Peter Madsen, l'inventeur du Nautilus, le sous-marin dans lequel la journaliste suédoise indépendante Kim Wall, 30 ans, a disparu il y a dix jours, a fini par céder face aux enquêteurs. Après avoir affirmé en premier lieu qu'après leur rencontre, la journaliste était restée sur la presqu'île de la capitale, près d'un restaurant en face de la petite sirène de Copenhague, il a avoué qu'il avait jeté son corps à la mer. «L'accusé a expliqué à la police et au tribunal qu'il y avait eu un accident à bord, ayant conduit à la mort de Kim Wall, et qu'il l'avait par conséquent jetée dans la mer, dans une zone encore non définie de la baie de Koge», a annoncé la police de Copenhague, ce lundi 21 août. Il reste pour le moment accusé d'homicide involontaire.

▶ _Consignes_:
(A) Extrayez du texte sur la disparition de Kim Wall tout ce qui va de « Peter Madsen, l'inventeur » jusqu'à « accusé d'homicide involontaire. ».
(B) Selon le texte sur la disparition de Kim Wall, de quoi Peter Madsen reste-t-il accusé pour le moment ?

▶ _Données fournies_:
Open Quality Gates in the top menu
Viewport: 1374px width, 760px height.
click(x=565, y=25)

--

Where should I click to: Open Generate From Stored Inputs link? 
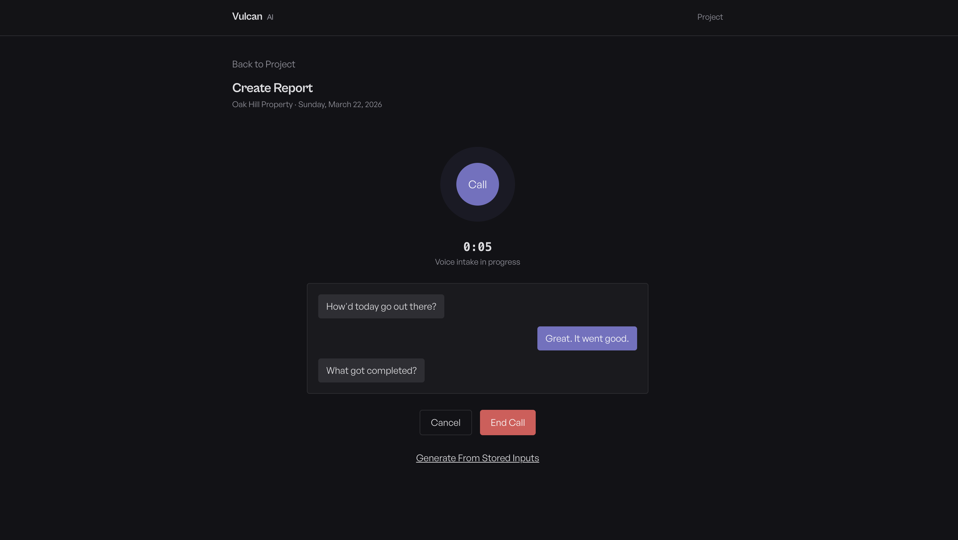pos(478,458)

▶ _Réponses par tâche_:
(A)
Peter Madsen, l'inventeur du Nautilus, le sous-marin dans lequel la journaliste suédoise indépendante Kim Wall, 30 ans, a disparu il y a dix jours, a fini par céder face aux enquêteurs. Après avoir affirmé en premier lieu qu'après leur rencontre, la journaliste était restée sur la presqu'île de la capitale, près d'un restaurant en face de la petite sirène de Copenhague, il a avoué qu'il avait jeté son corps à la mer. «L'accusé a expliqué à la police et au tribunal qu'il y avait eu un accident à bord, ayant conduit à la mort de Kim Wall, et qu'il l'avait par conséquent jetée dans la mer, dans une zone encore non définie de la baie de Koge», a annoncé la police de Copenhague, ce lundi 21 août. Il reste pour le moment accusé d'homicide involontaire.

(B) D'homicide involontaire.